WORK TASK: Word for word, restate each of the records below.

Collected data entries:
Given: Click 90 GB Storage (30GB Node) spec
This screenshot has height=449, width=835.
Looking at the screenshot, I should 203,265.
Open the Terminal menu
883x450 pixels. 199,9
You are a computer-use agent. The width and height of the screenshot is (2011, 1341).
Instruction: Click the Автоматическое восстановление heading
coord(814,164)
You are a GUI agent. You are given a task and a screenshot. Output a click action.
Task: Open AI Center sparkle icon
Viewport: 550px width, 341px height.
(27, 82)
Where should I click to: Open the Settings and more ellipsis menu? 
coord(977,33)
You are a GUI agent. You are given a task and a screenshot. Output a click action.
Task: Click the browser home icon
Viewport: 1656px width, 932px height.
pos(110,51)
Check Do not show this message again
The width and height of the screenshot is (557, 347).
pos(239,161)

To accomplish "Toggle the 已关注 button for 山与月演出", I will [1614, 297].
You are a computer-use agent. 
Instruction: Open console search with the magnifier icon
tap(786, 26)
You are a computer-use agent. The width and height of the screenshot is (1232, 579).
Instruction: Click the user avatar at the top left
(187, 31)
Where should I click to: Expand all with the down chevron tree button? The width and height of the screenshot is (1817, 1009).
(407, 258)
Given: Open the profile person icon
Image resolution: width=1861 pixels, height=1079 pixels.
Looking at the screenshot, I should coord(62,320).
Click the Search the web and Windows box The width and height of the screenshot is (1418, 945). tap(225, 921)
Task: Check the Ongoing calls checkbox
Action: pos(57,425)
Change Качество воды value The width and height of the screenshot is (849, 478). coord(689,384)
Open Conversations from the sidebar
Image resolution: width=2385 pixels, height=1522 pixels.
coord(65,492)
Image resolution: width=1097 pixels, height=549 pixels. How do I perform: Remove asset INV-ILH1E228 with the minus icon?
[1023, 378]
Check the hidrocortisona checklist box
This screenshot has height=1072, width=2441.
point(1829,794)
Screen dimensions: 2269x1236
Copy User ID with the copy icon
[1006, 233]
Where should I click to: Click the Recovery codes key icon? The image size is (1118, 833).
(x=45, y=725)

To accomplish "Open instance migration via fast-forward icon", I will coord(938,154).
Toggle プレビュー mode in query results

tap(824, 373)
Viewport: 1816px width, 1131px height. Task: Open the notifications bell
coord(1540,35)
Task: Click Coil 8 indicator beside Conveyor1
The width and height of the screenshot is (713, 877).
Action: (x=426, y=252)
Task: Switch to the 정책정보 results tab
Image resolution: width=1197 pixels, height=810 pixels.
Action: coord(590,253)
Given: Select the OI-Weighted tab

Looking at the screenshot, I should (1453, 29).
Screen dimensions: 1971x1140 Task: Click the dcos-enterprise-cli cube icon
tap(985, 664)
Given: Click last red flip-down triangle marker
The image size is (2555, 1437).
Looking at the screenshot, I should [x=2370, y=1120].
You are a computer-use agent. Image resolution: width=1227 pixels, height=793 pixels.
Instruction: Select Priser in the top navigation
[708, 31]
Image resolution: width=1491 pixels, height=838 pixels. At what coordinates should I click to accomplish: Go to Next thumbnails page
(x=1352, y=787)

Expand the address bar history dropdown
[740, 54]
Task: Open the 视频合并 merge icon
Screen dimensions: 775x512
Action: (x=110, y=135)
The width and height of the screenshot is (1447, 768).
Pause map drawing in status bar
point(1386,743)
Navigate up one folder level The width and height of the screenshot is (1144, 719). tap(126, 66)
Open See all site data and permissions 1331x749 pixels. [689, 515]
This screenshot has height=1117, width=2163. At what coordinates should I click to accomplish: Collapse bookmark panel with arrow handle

TASK RESULT:
Given: Click 90 GB Storage (30GB Node) spec
This screenshot has height=449, width=835.
Looking at the screenshot, I should 203,265.
Open the Terminal menu
883x450 pixels. 199,9
You are a computer-use agent. The width and height of the screenshot is (2011, 1341).
Instruction: Click the Автоматическое восстановление heading
coord(814,164)
You are a GUI agent. You are given a task and a screenshot. Output a click action.
Task: Open AI Center sparkle icon
Viewport: 550px width, 341px height.
(27, 82)
Where should I click to: Open the Settings and more ellipsis menu? 
coord(977,33)
You are a GUI agent. You are given a task and a screenshot. Output a click action.
Task: Click the browser home icon
Viewport: 1656px width, 932px height.
pos(110,51)
Check Do not show this message again
The width and height of the screenshot is (557, 347).
pos(239,161)

To accomplish "Toggle the 已关注 button for 山与月演出", I will [1614, 297].
You are a computer-use agent. 
Instruction: Open console search with the magnifier icon
tap(786, 26)
You are a computer-use agent. The width and height of the screenshot is (1232, 579).
Instruction: Click the user avatar at the top left
(187, 31)
Where should I click to: Expand all with the down chevron tree button? The width and height of the screenshot is (1817, 1009).
(407, 258)
Given: Open the profile person icon
Image resolution: width=1861 pixels, height=1079 pixels.
Looking at the screenshot, I should coord(62,320).
Click the Search the web and Windows box The width and height of the screenshot is (1418, 945). tap(225, 921)
Task: Check the Ongoing calls checkbox
Action: pos(57,425)
Change Качество воды value The width and height of the screenshot is (849, 478). coord(689,384)
Open Conversations from the sidebar
Image resolution: width=2385 pixels, height=1522 pixels.
coord(65,492)
Image resolution: width=1097 pixels, height=549 pixels. How do I perform: Remove asset INV-ILH1E228 with the minus icon?
[1023, 378]
Check the hidrocortisona checklist box
This screenshot has height=1072, width=2441.
point(1829,794)
Screen dimensions: 2269x1236
Copy User ID with the copy icon
[1006, 233]
Where should I click to: Click the Recovery codes key icon? The image size is (1118, 833).
(x=45, y=725)

To accomplish "Open instance migration via fast-forward icon", I will coord(938,154).
Toggle プレビュー mode in query results

tap(824, 373)
Viewport: 1816px width, 1131px height. Task: Open the notifications bell
coord(1540,35)
Task: Click Coil 8 indicator beside Conveyor1
The width and height of the screenshot is (713, 877).
Action: (x=426, y=252)
Task: Switch to the 정책정보 results tab
Image resolution: width=1197 pixels, height=810 pixels.
Action: coord(590,253)
Given: Select the OI-Weighted tab

Looking at the screenshot, I should (1453, 29).
Screen dimensions: 1971x1140 Task: Click the dcos-enterprise-cli cube icon
tap(985, 664)
Given: Click last red flip-down triangle marker
The image size is (2555, 1437).
Looking at the screenshot, I should [x=2370, y=1120].
You are a computer-use agent. Image resolution: width=1227 pixels, height=793 pixels.
Instruction: Select Priser in the top navigation
[708, 31]
Image resolution: width=1491 pixels, height=838 pixels. At what coordinates should I click to accomplish: Go to Next thumbnails page
(x=1352, y=787)

Expand the address bar history dropdown
[740, 54]
Task: Open the 视频合并 merge icon
Screen dimensions: 775x512
Action: (x=110, y=135)
The width and height of the screenshot is (1447, 768).
Pause map drawing in status bar
point(1386,743)
Navigate up one folder level The width and height of the screenshot is (1144, 719). tap(126, 66)
Open See all site data and permissions 1331x749 pixels. [689, 515]
This screenshot has height=1117, width=2163. At what coordinates should I click to accomplish: Collapse bookmark panel with arrow handle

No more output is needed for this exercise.